春。六年生に進級した恵は、背丈がぐっと伸びていた。去年まで着ていたジャンプスーツはつんつるてんになり、ヘルメットも窮屈に感じる。身体は成長しているのに、ジャンプの成績は逆に落ち始めていた。


「……なんで、飛べんの」


練習台から降りた恵は、スキー板を外しながらうつむいた。

タイミングを合わせても、前ほど遠くへ伸びていかない。着地も不安定で、膝に余計な負担がかかる。

後輩や同級生が次々に距離を伸ばす中、自分だけが足踏みしている気がした。


◆ 海斗のヒント


夕方の練習が終わったあと、ジャンプ台の端に立つ海斗の姿を見つけた。

北京オリンピック金メダリスト。今は後輩たちを見守る立場にある彼に、恵は思い切って声をかけた。

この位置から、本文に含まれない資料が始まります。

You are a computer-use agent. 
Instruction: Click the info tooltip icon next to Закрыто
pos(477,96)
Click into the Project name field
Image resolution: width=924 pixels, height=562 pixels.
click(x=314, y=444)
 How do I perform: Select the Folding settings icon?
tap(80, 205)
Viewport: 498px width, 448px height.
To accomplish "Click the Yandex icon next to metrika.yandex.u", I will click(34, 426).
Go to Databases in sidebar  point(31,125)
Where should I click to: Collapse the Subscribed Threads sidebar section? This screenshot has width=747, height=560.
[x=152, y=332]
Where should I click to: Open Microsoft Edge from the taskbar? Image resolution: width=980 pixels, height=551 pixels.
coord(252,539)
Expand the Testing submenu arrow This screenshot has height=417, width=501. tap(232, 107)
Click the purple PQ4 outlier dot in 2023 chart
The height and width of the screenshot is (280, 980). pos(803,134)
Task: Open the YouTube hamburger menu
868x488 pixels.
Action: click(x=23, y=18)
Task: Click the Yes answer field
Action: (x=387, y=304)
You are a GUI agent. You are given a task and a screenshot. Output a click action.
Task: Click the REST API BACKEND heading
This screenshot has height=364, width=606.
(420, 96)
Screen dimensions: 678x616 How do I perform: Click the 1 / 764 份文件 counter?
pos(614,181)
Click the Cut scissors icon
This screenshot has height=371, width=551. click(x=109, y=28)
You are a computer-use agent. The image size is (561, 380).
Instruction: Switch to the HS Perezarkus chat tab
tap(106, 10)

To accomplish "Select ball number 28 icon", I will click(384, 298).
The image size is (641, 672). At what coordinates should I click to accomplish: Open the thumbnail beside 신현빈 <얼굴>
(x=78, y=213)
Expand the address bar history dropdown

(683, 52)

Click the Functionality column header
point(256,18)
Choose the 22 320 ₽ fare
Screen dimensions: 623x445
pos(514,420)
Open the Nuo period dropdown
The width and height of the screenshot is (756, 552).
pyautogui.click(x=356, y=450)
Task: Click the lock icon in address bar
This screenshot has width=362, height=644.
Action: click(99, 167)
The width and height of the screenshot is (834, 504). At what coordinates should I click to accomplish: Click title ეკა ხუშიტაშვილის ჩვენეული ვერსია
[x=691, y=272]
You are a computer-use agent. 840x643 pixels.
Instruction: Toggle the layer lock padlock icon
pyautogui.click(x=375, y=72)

「海斗さん……どうしたら、また飛べるようになりますか?」


沈黙が流れた。

海斗はしばらく恵の顔を見つめ、それから視線を空へ向けた。


「なぁ恵。鳥ってさ、羽ばたく力よりも、風をどう感じるかで飛び方が変わるんだよ」


「……え?」


「お前のジャンプも同じだ。前と同じ力の出し方じゃ、変わった体には合わなくなってる。

ヒントはそこにある。……答えは、自分で探せ」


それだけ言うと、海斗は笑って肩を軽く叩いた。

恵の胸に、もやもやとした謎が残る。


◆ 寄子のまなざし


次の日、練習帰りに寄子に声をかけられた。彼女はかつてのトップ選手で、今は若い選手たちの相談役のような存在だ。


「めぐ、ちょっと顔が曇ってるね」


「……飛べないんです。体が変わって、前みたいに……」


寄子はにこっと笑うと、畑に目を向けた。

その横では雪と祖父母が、春の苗を植えている。


「めぐ、苗を植えるとき、深さが少し違うだけで育ち方が変わるんだよ。

人の体も同じ。昨日と今日で、感じ方が変わる。

だから“前と同じじゃない”ことを、怖がらなくていいの」


「……じゃあ、どうすれば?」


「それは自分で見つけるしかないね。お母さんの雪さんだって、答えを全部は教えてくれないでしょう?」


寄子は優しく手を振り、去っていった。

恵の胸に、海斗と同じ“ヒントは与えるが答えは出さない”という余韻が残った。


◆ 小さな気づき


数日後。練習の合間に、恵はふと自分の動きを観察した。

「体が重い」と感じていたのは、単に筋力が足りないのではなく、“体の使い方が変わった”からではないか。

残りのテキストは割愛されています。